Dietary folate has also been related to other epithelial cancers such as those of the uterine cervix, stomach, esophagus and lung. Nevertheless, the data are clearly most compelling for the colorectum.
Although folate as a chemopreventive agent in cancer is clearly the most speculative of all the new clinical insights into folate metabolism, the data are very provocative and have stimulated the institution of several large prospective randomized trials in individuals who have a predilection for developing colorectal polyps. My laboratory group is conducting one of these large trials and we all look forward with excitement for the results of both our trial and the other trials that are presently being conducted. The dose of folate that is necessary to convey some protection against cancer is not entirely clear but the epidemiologic data, as well as the animal models, suggest that as little as four times the basal requirement is enough to convey a significant amount of protection. If one defines the basal requirement of folate in the adult human as somewhere between 200 and 400 ug per day, as little as 1 mg of folate a day might one day in the future be demonstrated to be a protective dose of folate.
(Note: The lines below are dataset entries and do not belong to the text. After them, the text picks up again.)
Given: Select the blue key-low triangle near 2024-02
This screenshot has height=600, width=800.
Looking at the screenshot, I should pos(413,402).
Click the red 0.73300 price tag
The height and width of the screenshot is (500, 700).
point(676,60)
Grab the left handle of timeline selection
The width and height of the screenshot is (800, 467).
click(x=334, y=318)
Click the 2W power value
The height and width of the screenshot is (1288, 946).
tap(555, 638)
Nevertheless Rob, I would like to indicate to our Cyberounds® colleagues that this is a field that is still evolving and we are by no means suggesting that people start taking this vitamin as a preventive agent yet. Such a recommendation will first require knowledge of the results of the intervention trials that are presently underway. I want to add that one has to be extremely cautious in giving large doses of folate to individuals who potentially have a colorectal neoplasm already existing. Cancer cells are rapidly proliferating and, as such, they have high requirements for folate. Giving large doses of folate to individuals who have existing cancers can actually accelerate the growth of those cancers. One must be extremely circumspect about who receives these large doses of folate.
RMR
Joel, again, let me ask you whether there is any insight yet as to how folate mediates this protective effect against cancer?
JM
Unfortunately we do not know definitively the means by which folate modulates the risk of colorectal cancer. Nevertheless, my laboratory as well as others have demonstrated that altering the dietary intake of folate has a very strong affect on the integrity of certain critical tumor suppressor genes that are involved in the development of colorectal cancer. This is a field of very active research and, hopefully, we will have some more clear answers in the near future.
Briefly, I would like to report some of the foods in the American diet that are rich in folate content: fortified breakfast cereals, leafy green vegetables, orange juice and organ meats such as liver and kidney are all rich soures. Folate is a heat-liable vitamin, so overcooking can destroy its activity.
Rob, this is a very exciting time for this vitamin, folate. It has rapidly transformed itself from a vitamin which we formerly thought of just in terms of prevention of anemia into a compound which has major implications in regard to some of the most important public health problems that exist in Western society, namely congenital birth defects, cardiovascular disease and cancer. I hope our Cyberounds(TM) colleagues will continue to follow the developments of this field in the periodic literature and post their own findings and observations here.